(Source data)
————————

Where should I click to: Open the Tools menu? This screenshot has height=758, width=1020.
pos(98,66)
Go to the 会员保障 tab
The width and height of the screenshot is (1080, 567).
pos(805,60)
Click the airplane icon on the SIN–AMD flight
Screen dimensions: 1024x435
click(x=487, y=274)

————————

● TASK DETAILS: Rewrite the material with "Tools" replaced by "View", leaving everything else unchanged.

● SOLUTION TO THIS EXERCISE:
Where should I click to: Open the View menu? This screenshot has height=758, width=1020.
pos(98,66)
Go to the 会员保障 tab
The width and height of the screenshot is (1080, 567).
pos(805,60)
Click the airplane icon on the SIN–AMD flight
Screen dimensions: 1024x435
click(x=487, y=274)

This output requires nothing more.